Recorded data
========
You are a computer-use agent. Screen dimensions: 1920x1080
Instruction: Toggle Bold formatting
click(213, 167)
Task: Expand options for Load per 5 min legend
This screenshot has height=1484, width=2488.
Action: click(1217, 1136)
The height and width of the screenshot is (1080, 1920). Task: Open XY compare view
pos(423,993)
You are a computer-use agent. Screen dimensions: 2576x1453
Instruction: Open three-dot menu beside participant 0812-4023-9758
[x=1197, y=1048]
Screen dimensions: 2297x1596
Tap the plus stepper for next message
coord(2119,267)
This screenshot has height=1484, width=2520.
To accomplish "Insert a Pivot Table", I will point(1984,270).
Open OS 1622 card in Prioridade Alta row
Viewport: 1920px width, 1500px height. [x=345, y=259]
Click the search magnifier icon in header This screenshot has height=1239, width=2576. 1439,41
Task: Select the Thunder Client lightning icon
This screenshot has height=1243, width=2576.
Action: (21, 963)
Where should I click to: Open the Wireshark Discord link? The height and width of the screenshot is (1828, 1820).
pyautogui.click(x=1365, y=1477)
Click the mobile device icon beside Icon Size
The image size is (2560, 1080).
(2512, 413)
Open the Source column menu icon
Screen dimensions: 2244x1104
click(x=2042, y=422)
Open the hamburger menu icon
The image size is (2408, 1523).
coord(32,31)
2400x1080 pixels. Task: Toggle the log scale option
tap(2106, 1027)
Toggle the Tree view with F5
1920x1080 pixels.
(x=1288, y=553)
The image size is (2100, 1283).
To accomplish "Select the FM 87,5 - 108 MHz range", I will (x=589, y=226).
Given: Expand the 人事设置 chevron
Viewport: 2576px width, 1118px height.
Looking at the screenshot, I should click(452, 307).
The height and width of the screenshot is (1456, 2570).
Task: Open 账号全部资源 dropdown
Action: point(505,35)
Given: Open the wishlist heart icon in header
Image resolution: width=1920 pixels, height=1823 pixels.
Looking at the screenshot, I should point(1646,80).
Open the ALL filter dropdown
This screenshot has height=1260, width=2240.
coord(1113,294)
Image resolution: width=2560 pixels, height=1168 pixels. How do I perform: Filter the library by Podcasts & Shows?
========
[Instructions to follow] How many of the lines in the records include the word "header"? Only the number should be given.

[Response to the exercise] 2